Begin at the line that has "coordinates (340, 597)." and stop after the line that has "Looking at the image, I should click on (349, 269).". Reproduce only those lines, substituting "Determine" for "Identify" and leaving everything else unchanged.

§

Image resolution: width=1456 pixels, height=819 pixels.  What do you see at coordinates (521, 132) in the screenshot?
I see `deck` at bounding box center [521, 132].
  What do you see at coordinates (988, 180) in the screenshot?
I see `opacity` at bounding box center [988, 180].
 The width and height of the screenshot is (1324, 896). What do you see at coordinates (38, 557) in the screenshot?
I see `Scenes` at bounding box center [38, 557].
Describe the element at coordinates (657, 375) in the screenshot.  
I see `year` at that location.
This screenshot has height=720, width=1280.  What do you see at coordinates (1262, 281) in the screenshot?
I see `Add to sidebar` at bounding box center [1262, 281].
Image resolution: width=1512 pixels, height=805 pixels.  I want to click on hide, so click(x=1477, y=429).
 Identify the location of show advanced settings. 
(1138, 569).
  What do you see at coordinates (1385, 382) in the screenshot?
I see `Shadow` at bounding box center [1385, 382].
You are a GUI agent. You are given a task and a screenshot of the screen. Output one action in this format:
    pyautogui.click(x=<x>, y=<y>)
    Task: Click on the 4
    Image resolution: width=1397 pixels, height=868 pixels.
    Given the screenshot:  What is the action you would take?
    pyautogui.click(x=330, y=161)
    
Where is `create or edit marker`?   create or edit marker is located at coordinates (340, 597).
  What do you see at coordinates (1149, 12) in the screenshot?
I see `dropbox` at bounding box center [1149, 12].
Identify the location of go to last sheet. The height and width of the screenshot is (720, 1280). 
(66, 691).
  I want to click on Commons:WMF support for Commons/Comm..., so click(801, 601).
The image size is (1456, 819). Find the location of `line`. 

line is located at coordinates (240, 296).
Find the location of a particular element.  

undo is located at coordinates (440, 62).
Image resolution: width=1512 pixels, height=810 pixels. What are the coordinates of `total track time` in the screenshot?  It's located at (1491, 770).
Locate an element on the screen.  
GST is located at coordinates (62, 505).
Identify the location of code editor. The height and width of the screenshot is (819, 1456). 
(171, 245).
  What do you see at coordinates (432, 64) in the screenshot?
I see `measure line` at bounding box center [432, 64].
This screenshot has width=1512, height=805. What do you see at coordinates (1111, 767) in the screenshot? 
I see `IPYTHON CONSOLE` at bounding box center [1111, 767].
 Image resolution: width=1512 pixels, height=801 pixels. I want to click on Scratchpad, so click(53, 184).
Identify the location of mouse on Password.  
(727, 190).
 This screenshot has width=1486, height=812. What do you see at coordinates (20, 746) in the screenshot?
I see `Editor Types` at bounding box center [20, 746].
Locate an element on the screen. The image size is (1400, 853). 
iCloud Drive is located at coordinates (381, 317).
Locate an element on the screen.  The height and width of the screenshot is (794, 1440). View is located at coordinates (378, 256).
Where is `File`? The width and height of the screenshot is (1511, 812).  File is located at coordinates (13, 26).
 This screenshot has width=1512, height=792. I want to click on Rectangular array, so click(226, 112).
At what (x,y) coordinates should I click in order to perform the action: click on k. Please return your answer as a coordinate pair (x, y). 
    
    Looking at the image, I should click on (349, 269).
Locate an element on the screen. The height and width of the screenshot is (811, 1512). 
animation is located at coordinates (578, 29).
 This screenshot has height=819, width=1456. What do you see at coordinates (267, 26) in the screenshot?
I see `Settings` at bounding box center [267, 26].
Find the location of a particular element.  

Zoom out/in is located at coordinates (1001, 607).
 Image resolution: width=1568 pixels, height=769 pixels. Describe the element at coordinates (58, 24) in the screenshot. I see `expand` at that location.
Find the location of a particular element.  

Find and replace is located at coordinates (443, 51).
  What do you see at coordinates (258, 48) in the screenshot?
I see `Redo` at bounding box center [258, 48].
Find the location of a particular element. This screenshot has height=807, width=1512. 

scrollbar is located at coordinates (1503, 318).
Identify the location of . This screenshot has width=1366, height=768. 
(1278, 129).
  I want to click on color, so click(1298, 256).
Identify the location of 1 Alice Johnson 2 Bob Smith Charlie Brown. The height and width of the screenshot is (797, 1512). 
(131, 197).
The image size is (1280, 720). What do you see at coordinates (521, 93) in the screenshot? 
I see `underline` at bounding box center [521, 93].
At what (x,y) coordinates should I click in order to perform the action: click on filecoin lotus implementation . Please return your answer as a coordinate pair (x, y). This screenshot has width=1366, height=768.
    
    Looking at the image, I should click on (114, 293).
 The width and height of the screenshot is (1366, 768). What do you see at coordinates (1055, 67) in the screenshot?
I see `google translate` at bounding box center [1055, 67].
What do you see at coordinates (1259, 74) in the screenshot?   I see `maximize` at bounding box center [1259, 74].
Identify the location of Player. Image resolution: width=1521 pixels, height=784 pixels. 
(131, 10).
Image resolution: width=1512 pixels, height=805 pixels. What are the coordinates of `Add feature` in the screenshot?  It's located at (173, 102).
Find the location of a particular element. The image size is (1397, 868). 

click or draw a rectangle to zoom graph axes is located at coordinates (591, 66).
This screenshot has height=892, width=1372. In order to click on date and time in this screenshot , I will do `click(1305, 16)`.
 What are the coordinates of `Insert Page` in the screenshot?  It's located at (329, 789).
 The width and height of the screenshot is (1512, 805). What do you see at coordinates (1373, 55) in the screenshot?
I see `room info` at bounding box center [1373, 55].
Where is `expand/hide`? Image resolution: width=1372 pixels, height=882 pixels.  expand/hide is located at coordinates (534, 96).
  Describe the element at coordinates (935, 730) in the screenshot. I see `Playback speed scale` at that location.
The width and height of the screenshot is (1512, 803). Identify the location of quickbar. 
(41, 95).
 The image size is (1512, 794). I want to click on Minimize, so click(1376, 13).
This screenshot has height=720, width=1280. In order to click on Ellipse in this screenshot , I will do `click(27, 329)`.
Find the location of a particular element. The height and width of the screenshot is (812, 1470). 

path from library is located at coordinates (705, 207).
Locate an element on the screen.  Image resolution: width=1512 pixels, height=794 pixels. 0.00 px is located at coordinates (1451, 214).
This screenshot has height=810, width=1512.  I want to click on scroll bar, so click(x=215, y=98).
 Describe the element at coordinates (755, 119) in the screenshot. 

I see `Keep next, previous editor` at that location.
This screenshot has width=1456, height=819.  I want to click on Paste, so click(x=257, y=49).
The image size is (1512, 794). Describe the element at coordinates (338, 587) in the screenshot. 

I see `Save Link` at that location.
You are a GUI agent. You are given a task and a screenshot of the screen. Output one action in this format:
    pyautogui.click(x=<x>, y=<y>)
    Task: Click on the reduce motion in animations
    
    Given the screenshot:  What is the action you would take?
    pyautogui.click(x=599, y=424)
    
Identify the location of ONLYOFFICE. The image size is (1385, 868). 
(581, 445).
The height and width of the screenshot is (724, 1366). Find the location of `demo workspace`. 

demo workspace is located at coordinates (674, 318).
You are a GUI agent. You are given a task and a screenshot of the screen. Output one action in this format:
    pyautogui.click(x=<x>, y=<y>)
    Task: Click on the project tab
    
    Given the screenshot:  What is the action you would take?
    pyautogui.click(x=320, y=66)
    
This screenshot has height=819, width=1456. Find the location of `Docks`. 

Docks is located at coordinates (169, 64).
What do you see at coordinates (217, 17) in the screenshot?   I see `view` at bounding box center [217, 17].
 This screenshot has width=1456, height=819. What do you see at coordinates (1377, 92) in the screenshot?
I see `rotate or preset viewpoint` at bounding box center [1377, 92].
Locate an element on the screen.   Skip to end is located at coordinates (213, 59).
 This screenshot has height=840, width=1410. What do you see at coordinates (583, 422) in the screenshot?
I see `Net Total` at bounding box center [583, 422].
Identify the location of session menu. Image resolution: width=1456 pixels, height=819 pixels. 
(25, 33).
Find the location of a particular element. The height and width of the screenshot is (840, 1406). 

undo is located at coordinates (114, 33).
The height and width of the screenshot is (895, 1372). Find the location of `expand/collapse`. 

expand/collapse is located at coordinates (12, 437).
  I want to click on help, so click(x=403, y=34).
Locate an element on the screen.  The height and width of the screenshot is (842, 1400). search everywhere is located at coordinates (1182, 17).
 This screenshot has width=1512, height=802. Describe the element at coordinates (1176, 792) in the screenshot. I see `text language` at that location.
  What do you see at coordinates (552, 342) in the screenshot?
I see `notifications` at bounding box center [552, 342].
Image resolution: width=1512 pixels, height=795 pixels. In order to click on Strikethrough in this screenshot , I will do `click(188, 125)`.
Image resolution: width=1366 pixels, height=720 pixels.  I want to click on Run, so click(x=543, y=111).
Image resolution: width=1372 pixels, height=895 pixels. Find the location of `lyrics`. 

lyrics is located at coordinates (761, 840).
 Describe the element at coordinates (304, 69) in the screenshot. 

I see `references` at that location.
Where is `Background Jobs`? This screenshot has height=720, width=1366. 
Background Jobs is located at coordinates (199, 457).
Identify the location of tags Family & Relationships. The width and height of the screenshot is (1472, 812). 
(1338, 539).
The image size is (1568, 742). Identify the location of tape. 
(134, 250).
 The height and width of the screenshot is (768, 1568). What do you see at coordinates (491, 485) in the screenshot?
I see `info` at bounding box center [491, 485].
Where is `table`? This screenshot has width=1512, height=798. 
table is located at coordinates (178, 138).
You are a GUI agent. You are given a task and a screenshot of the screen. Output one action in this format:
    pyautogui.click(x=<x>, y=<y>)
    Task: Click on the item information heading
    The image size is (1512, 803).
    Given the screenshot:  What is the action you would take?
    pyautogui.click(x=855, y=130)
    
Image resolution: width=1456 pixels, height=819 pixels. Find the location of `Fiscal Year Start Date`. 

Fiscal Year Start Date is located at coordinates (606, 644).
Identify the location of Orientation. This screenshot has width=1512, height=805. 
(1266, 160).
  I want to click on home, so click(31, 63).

§

■ EXERCISE RESULT ■
Where is `create or edit marker`?   create or edit marker is located at coordinates (340, 597).
  What do you see at coordinates (1149, 12) in the screenshot?
I see `dropbox` at bounding box center [1149, 12].
Determine the location of go to last sheet. The height and width of the screenshot is (720, 1280). 
(66, 691).
  I want to click on Commons:WMF support for Commons/Comm..., so click(801, 601).
The image size is (1456, 819). Find the location of `line`. 

line is located at coordinates (240, 296).
Find the location of a particular element.  

undo is located at coordinates (440, 62).
Image resolution: width=1512 pixels, height=810 pixels. What are the coordinates of `total track time` in the screenshot?  It's located at (1491, 770).
Locate an element on the screen.  
GST is located at coordinates (62, 505).
Determine the location of code editor. The height and width of the screenshot is (819, 1456). 
(171, 245).
  What do you see at coordinates (432, 64) in the screenshot?
I see `measure line` at bounding box center [432, 64].
This screenshot has width=1512, height=805. What do you see at coordinates (1111, 767) in the screenshot? 
I see `IPYTHON CONSOLE` at bounding box center [1111, 767].
 Image resolution: width=1512 pixels, height=801 pixels. I want to click on Scratchpad, so click(53, 184).
Determine the location of mouse on Password.  
(727, 190).
 This screenshot has width=1486, height=812. What do you see at coordinates (20, 746) in the screenshot?
I see `Editor Types` at bounding box center [20, 746].
Locate an element on the screen. The image size is (1400, 853). 
iCloud Drive is located at coordinates (381, 317).
Locate an element on the screen.  The height and width of the screenshot is (794, 1440). View is located at coordinates (378, 256).
Where is `File`? The width and height of the screenshot is (1511, 812).  File is located at coordinates (13, 26).
 This screenshot has width=1512, height=792. I want to click on Rectangular array, so click(226, 112).
At what (x,y) coordinates should I click in order to perform the action: click on k. Please return your answer as a coordinate pair (x, y). 
    
    Looking at the image, I should click on (349, 269).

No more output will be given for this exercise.